The Russian Ministry of Defence has officially announced the establishment of a National Control Centre of Defence (NCCD), a new scientific and analysis centre for the Russian army, which will focus on computer, cyber and other threats to the country's national security.
According to Lieutenant General Mikhail Mizintsev, head of the centre, the NCCD is equipped with one of the world's most powerful supercomputers, which will be able to collate all the cyber-threats identified by Russian law enforcement agencies and design ways and approaches to fight them. Agencies involved include the «K» department of the Russian Ministry of Internal Affairs, focused on the fight against crimes in the field of IT, as well as illicit trafficking of radio-electronic equipment and special technical devices, as well as the Main Intelligence Directorate, the foreign military intelligence, the main directorate of the General Staff of the Armed Forces of the Russian Federation.

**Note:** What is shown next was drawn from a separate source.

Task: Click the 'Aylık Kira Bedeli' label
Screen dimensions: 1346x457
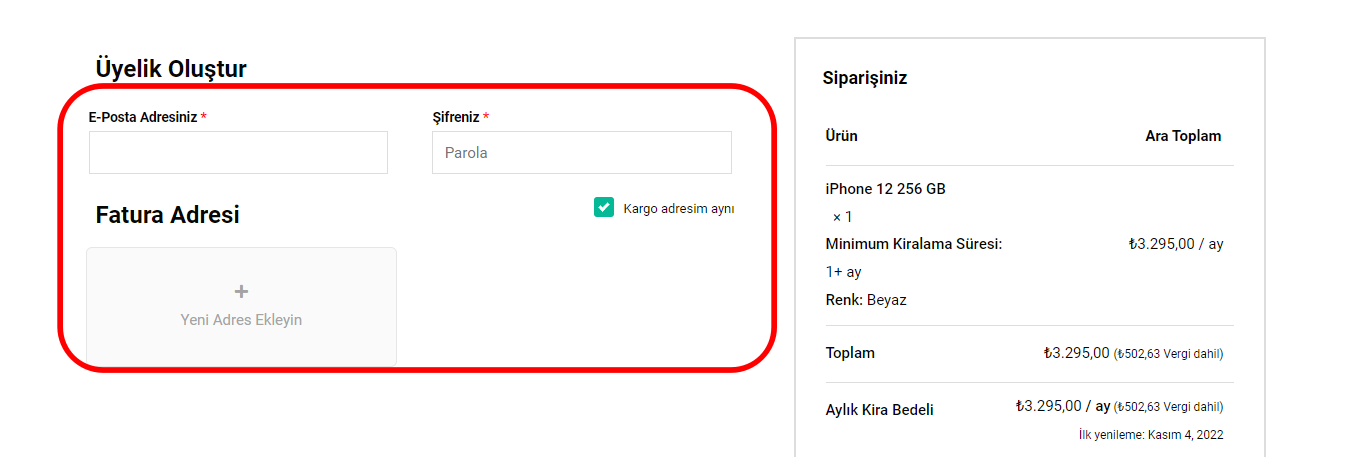Action: point(879,410)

The new centre will operate on the basis of constantly updating data and will also focus on the monitoring of social networks with the aim of preventing extremist propaganda, civil unrest and violent anti-government protest.
It will also aim to predict future developments in national security issues on the basis of available data.

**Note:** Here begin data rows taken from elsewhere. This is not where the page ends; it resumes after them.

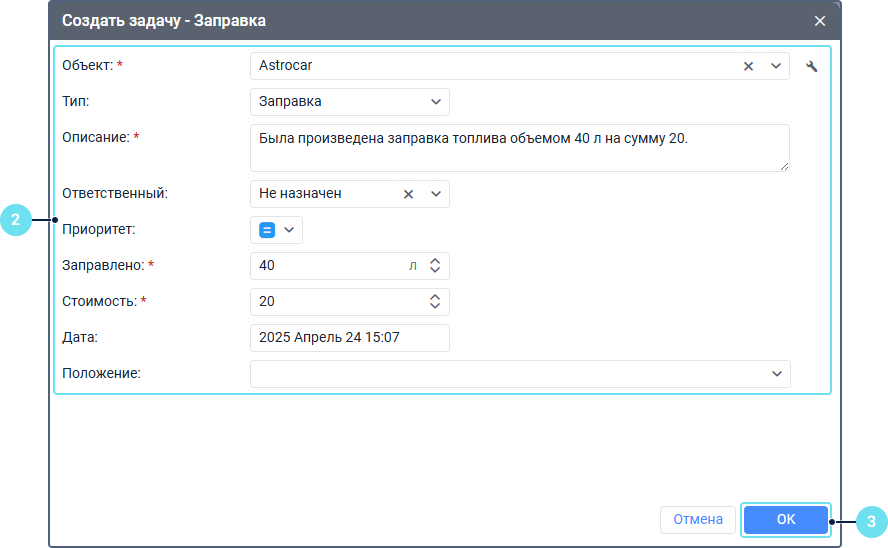Expand the Объект dropdown list

click(776, 66)
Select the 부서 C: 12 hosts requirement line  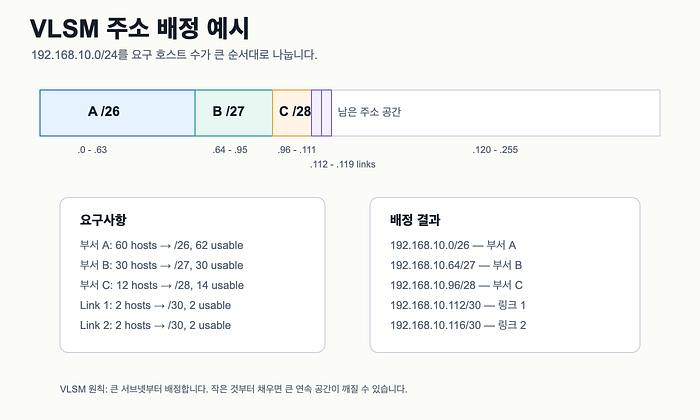point(162,285)
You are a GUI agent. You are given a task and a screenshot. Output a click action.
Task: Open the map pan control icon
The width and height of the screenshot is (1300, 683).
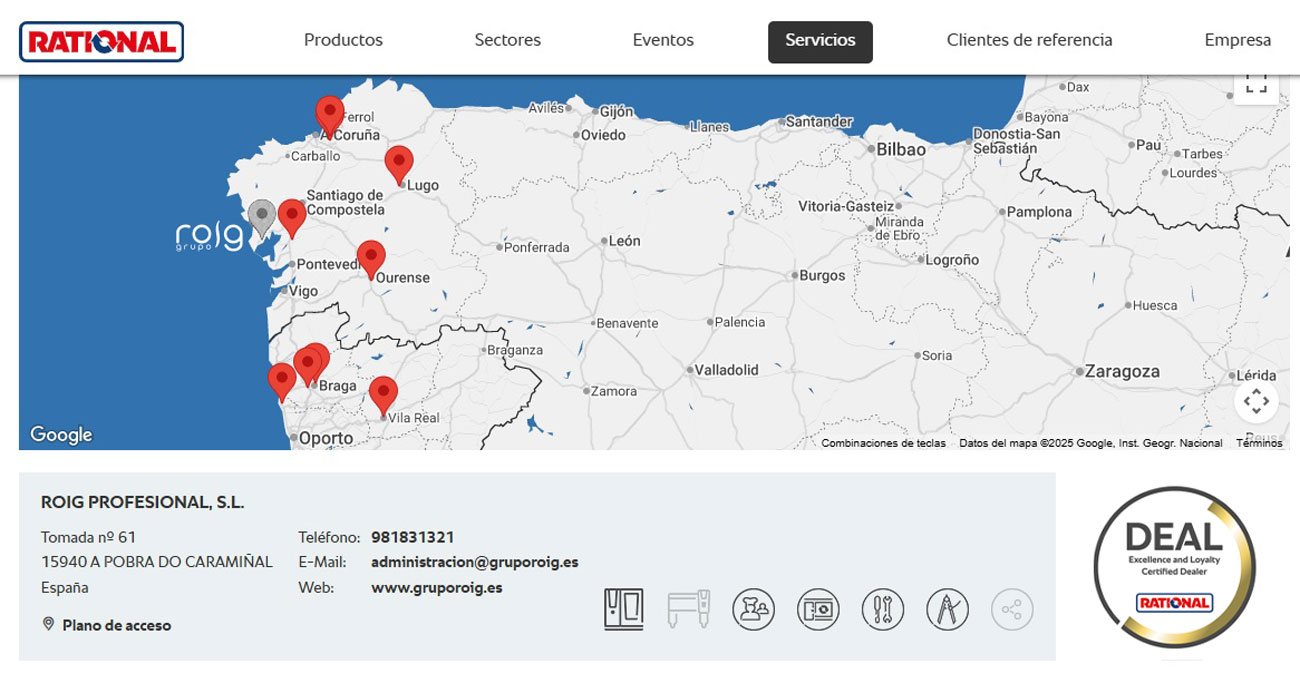(x=1256, y=400)
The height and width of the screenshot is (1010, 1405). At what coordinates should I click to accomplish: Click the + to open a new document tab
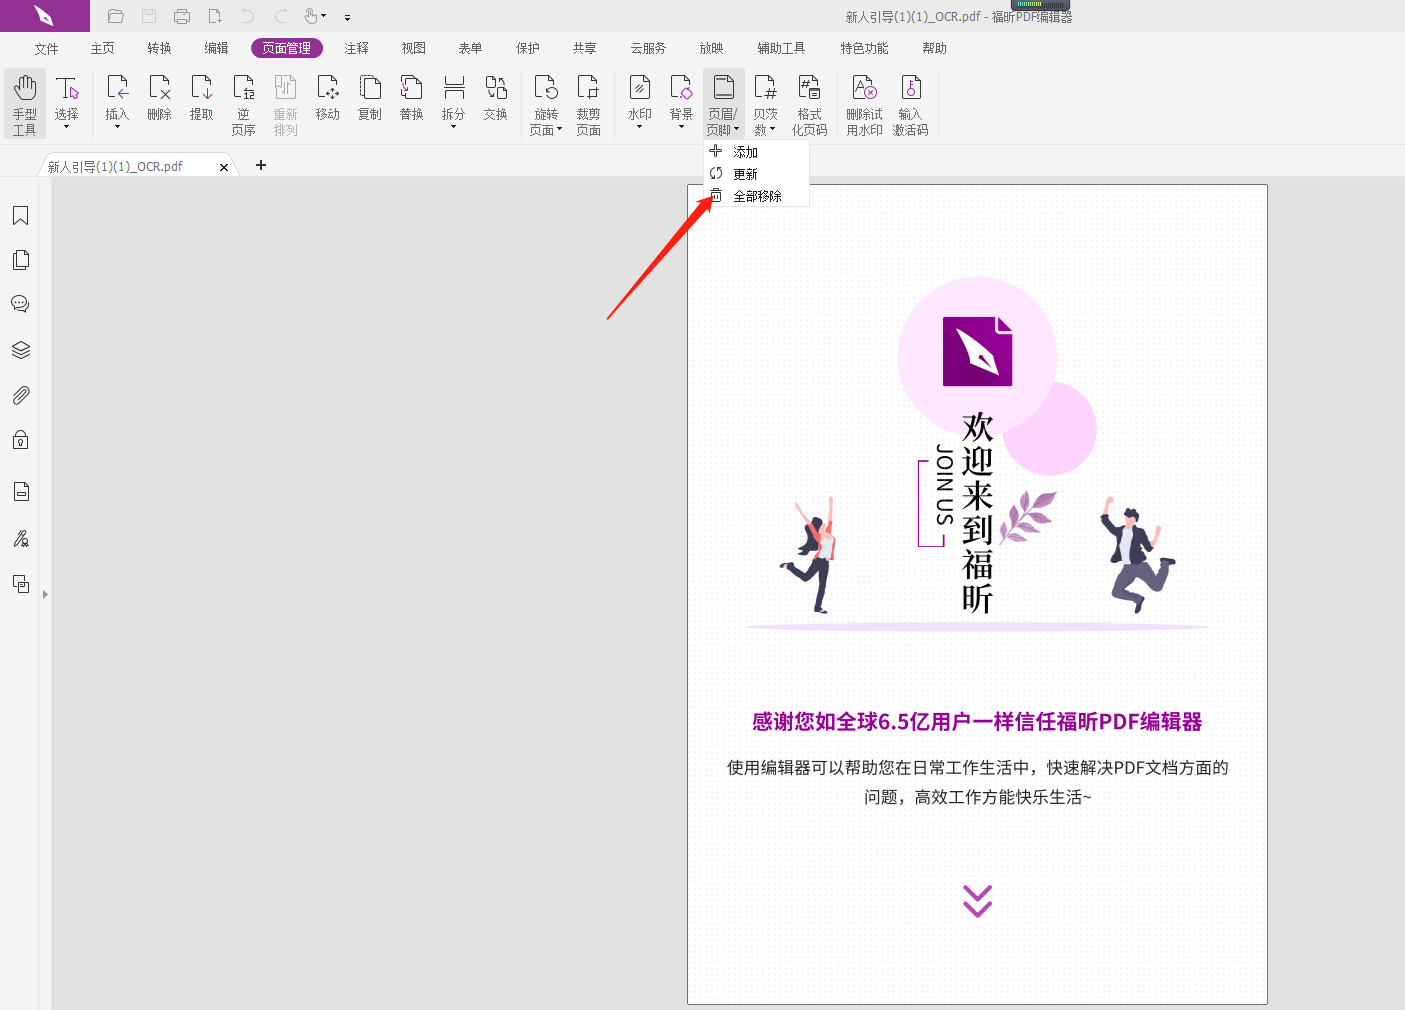(260, 165)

Finally, the new centre will focus on the provision of IT security for web-sites belonging to Russian military institutions and government agencies and authorities. It will employ more than 500 workers at the initial stage (the majority of which will be senior military officers with higher education in the field of IT and cyber-defence).
Vadim Dengin, first deputy chairman of the Russian Parliament (State Duma) Committee on Information Policy, Information Technology and Communications of and one of instigators of the new centre, comments: “(Cyber) space is a serious environment where confrontation between world powers currently takes place. An example of this is the case of Edward Snowden, and recent scandals regarding the illegal activities of the US National Security Agency. Russia needs such a centre, which will protect the Russian segment of the Internet and its governmental web-sites.”
According to sources close to Valery Gerasimov, head of the Russian General Staff, the establishment of the new centre will also help to prevent cyber-attacks on the web-sites of the Russian Ministry of Foreign Affairs and president of Russia, which occurred on the eve of the referendum in Crimea in 2014. At that time hackers were able to cause a temporary suspension of operation of the web-sites.
Technologies used in the establishment of the new centre and the names of vendors supplying them have not been disclosed, due to issues of national security. However, according to analysts from the Russian Association of Enterprises of IT and Computer Technologies, all the computer technologies for the new centre were developed by leading Russian programmers whose names have not been disclosed.